- **Task to complete**:
Continue the news report about migrant domestic workers leaving Sector 49, starting right after its final sentence.

A few jhuggis locked, others remain shut after Bengali migrants flee from Sector 49 | Samridhi Tewari, ThePrint
Jhuggis locked or abandoned after Bengali migrants fled from Sector 49 in July | Samridhi Tewari, ThePrint

But many employers say it’s not worth the risk. On a Reddit post about the vanished workforce, one commenter warned: “All those who are in favour of illegal workforce or helping them hide just for the sake of their own convenience should also be reported to the police. Nothing is above the NATION and NATIONAL SECURITY.”

Another point of friction is the idea that this crisis has exposed just how reliant the upper middle class is on hired labour.  Laments and ‘help wanted’ ads are rife with hectoring comments about the need to be ‘atmanirbhar” and the importance of knowing skills such as cooking, especially when abroad.

Still, beneath the online finger-wagging is an unspoken truth many acknowledge: the Indian family system stands on the bedrock of someone else doing all the cooking, cleaning, laundry, and other sundry tasks.

“Half of the marriages are functional in India because of maids and cooks,” said one of the comments on Verma’s video.


Also Read: First chips & condoms, now domestic workers in 10 mins. Apps pull strings, consumers rule


Cashing in on the ‘crisis’

For service apps such as Broomees, August has been a month of windfall gains with thousands of new signups from desperate residents.

“The demand suddenly surged in August. We were astonished,” said founder Kumar.

But residents were now more picky. They wanted Hindu workers with papers in order. A guarantee that they were staying legally in Gurugram. Meeting those stipulations raised prices, according to Kumar.

“We added another layer of verification in our service app for the workers. We asked for more documents, other than Aadhaar card. And started charging more as well because these Hindu workers were coming from far flung areas and, hence, we had to cover their transportation charges as well,” he said.

Under normal circumstances, the app charged Rs 5,000 for cooking for two people. Now the price has jumped to Rs 7,000 for the same work.

Fitness enthusiast Verma also initially turned to an app, Pronto, for cleaning the house. The charges shook him: Rs 800 for cleaning just three rooms.

Extracted data entries:
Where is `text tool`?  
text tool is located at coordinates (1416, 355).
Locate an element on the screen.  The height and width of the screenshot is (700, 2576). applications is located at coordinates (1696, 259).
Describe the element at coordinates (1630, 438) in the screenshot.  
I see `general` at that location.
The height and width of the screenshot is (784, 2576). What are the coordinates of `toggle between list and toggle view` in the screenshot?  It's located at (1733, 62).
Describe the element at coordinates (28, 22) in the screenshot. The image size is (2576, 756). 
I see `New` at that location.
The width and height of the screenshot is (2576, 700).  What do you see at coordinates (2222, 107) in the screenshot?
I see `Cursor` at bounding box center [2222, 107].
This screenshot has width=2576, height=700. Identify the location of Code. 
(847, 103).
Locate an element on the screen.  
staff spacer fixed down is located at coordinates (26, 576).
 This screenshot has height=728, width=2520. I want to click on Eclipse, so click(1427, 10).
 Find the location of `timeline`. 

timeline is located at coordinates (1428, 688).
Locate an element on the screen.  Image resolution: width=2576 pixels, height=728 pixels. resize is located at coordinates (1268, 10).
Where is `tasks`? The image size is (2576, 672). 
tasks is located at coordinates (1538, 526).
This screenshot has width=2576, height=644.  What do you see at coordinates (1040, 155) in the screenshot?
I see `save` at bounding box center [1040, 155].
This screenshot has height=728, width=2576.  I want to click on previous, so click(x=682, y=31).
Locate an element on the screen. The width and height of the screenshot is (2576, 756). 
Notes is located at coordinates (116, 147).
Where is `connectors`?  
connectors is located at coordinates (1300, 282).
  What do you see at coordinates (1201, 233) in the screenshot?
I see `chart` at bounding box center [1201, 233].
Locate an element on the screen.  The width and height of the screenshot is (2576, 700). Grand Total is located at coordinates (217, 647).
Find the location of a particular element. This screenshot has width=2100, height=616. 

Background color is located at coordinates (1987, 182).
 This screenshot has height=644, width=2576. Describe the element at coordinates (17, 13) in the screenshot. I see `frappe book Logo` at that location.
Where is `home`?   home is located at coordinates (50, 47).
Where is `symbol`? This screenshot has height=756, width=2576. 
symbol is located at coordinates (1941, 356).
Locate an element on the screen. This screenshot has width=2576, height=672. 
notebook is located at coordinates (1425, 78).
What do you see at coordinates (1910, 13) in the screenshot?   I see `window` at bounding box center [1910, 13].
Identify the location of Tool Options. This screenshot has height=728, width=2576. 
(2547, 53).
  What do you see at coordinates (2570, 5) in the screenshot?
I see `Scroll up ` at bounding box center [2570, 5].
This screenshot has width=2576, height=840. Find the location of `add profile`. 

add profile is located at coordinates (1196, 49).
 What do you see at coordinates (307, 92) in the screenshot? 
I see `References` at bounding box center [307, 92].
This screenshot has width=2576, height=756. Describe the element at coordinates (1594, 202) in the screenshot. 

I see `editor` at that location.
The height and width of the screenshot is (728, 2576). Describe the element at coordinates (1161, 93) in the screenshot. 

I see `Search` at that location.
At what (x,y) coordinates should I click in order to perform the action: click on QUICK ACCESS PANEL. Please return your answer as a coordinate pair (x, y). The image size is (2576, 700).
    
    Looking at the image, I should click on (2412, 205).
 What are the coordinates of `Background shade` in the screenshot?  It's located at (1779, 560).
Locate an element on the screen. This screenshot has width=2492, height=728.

- **Exercise output**:
Hindu maids are throwing a lot of tantrums — they know we’re in a vulnerable position and will eventually give in to their demands

-Neha Chaudhary, Gurugram resident

“This was the discounted price after applying coupons. It was still quite expensive for us,” said Verma, who, like many in Gurugram, doesn’t remember the names of the workers who once came home daily.

Over the next two weeks, he kept booking through apps. But he realised it wasn’t feasible to manage daily chores this way. That’s when the rigorous hunt for a regular domestic worker began. Verma dropped messages in RWA WhatsApp groups, where almost every resident was lamenting the same problem. He called friends, checked social media groups, and began what he calls “human referencing”— networking with domestic workers.

“The house helps who came through the app — I asked them if they knew anyone who could work here, or if they could take up the job themselves,” he said, casually checking the views on his latest Instagram video.

That’s how he found the right fit: Hindu and vetted, even if overpriced for his pocket.

Ten kilometres away, in Chakkarpur — a hotspot for Hindu domestic workers — Radha is smiling ear to ear. She has just landed two new cooking jobs in a condominium, each paying Rs 8,000.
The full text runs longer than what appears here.